L'Iran envisage d'annoncer une « zone d'exclusion » près du détroit d'Ormuz
Mohsen Rezaei, le nouveau chef du Conseil suprême de sécurité nationale iranien, a annoncé le 6 septembre que Téhéran avait l'intention de déclarer une « zone d'exclusion » en dehors du détroit d'Ormuz. La mesure cible les navires soupçonnés de tenter de transiter par la voie navigable stratégique.
Les détails restent limités, mais Rezaei a déclaré que la zone commencerait à la ligne du blocus naval américain en cours, s'étendrait vers le détroit et se poursuivrait dans le golfe Persique. Tout navire entrant dans la zone avec l'intention de traverser le détroit et identifié par les forces iraniennes sera ajouté à la liste des sanctions de Téhéran. L'annonce est attendue dans les jours ou semaines à venir.

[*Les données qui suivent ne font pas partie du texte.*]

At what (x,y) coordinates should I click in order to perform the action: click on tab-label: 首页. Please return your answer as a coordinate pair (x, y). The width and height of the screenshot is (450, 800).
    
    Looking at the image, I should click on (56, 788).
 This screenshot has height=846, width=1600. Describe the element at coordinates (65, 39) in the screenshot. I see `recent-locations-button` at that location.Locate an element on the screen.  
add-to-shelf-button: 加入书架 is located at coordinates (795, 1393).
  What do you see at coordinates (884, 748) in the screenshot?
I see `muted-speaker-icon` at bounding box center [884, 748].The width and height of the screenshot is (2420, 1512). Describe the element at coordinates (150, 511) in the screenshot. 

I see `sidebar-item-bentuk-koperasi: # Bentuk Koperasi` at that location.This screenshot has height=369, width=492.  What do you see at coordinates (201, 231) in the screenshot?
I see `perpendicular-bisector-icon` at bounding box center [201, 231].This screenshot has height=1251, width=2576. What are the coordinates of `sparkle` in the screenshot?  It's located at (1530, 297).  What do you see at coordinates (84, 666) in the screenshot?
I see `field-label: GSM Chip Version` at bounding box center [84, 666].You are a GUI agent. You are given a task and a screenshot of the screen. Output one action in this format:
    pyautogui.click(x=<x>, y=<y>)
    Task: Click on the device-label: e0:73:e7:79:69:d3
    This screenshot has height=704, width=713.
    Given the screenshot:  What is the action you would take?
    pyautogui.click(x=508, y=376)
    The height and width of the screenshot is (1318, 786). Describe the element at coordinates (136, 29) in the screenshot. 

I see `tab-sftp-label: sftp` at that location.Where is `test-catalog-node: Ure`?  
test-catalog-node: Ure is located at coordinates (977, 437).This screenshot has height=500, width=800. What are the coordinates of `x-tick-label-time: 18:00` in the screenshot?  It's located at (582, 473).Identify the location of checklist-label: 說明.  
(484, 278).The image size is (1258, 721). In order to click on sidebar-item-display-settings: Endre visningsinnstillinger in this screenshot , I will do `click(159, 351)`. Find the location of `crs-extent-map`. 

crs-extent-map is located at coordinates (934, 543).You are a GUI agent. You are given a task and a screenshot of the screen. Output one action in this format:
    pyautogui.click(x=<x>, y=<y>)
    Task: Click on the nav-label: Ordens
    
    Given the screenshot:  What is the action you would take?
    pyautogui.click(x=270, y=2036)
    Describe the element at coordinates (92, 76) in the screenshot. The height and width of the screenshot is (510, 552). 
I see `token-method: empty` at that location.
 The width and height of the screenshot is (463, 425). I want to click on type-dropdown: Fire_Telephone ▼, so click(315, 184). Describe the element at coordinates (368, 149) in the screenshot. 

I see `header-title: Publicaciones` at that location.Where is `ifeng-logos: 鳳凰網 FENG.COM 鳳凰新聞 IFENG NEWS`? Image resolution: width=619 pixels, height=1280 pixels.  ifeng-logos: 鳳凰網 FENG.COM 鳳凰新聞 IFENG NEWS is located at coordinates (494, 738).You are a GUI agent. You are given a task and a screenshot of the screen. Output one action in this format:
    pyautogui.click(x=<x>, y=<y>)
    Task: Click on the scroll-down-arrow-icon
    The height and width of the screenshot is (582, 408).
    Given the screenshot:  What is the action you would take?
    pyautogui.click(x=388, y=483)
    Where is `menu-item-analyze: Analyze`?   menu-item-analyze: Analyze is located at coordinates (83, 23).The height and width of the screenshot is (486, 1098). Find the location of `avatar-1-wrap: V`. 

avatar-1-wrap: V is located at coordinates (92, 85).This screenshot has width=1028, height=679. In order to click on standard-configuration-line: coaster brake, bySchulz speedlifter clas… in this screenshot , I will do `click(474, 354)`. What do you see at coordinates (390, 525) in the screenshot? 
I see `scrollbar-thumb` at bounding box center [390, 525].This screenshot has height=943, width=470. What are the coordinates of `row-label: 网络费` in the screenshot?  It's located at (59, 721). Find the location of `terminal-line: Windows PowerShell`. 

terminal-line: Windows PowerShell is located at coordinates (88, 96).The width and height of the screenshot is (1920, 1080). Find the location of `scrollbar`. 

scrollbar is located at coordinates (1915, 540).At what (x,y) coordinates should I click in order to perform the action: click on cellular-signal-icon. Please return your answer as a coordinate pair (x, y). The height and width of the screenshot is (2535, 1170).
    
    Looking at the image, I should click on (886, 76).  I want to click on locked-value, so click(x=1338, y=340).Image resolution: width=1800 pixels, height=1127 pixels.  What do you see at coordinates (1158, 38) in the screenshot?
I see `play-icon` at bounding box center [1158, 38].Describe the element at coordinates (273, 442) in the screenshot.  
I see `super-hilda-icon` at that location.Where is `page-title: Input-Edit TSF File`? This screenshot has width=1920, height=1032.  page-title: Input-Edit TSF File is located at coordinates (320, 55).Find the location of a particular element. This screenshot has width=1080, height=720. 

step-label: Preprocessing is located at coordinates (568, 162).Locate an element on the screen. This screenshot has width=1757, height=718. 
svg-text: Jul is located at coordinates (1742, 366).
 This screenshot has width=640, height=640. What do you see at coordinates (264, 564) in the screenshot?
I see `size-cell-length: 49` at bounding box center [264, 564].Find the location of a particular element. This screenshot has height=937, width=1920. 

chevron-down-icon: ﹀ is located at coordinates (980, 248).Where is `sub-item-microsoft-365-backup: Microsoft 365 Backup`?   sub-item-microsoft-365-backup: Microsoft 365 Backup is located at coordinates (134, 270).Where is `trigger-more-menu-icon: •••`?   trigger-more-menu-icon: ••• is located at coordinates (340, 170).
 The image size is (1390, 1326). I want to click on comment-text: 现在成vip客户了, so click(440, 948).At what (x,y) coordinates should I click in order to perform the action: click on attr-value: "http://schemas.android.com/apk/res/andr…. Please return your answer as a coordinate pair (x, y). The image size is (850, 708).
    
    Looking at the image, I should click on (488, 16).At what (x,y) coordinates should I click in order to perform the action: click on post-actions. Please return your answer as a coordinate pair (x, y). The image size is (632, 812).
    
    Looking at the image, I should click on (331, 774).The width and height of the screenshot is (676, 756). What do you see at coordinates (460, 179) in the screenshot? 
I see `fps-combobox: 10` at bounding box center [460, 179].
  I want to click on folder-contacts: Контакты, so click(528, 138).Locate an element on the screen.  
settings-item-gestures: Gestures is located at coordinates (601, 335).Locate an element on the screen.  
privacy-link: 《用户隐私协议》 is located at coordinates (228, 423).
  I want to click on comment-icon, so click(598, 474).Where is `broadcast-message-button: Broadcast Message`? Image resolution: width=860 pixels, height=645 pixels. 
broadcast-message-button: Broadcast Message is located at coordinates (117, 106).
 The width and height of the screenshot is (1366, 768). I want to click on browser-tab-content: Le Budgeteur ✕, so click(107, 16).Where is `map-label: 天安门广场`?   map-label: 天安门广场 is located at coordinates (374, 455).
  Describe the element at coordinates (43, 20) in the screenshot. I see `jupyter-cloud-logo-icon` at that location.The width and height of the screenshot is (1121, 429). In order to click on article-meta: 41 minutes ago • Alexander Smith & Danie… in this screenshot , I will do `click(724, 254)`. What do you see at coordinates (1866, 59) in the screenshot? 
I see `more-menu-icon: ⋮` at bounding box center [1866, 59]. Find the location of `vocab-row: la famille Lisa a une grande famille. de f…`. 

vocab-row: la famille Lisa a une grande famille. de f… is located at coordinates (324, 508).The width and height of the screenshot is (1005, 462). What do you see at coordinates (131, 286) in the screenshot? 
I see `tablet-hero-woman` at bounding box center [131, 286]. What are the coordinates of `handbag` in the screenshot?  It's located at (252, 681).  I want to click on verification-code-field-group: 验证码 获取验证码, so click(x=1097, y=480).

Ces commentaires faisaient suite à une frappe américaine contre trois pétroliers iraniens, lancée en réponse aux attaques de missiles balistiques iraniens contre des navires de guerre américains. Les experts ont décrit les lancements de missiles comme une escalade significative par rapport aux précédentes actions iraniennes contre la navigation commerciale. Le blocus américain, imposé par plus de 20 navires de guerre, vise à empêcher les exportations de pétrole iranien. Au 6 septembre, il avait redirigé 92 navires commerciaux et en avait désactivé trois.
Les combats entre les États-Unis et l'Iran ont repris la semaine précédente après une période de calme relatif, avec une concentration renouvelée sur le détroit d'Ormuz et la côte sud de l'Iran. L'Iran a affirmé avoir heurté un navire américain sans pilote qui tentait d'entrer dans le détroit, une affirmation que l'armée américaine a rejetée comme étant fausse. Au moins cinq personnes ont été tuées lors de précédents bombardements américains dans la région.
Le détroit reste vital pour le commerce mondial de l’énergie. Le secrétaire américain à l'Énergie, Chris Wright, a indiqué qu'environ neuf millions de barils de pétrole par jour continuent de transiter par la voie navigable, soutenus par des escortes de la marine américaine, ce qui représente environ les deux tiers des flux d'avant le conflit, si l'on inclut les pipelines régionaux.
Rezaei a rétorqué que l'Iran exporte toujours entre 1 et 1,5 million de barils par jour. Alors que les négociations échouent et que les deux parties s'entêtent, la zone d'exclusion représente le dernier effort de Téhéran pour affirmer son influence sur l'un des goulots d'étranglement maritimes les plus critiques au monde.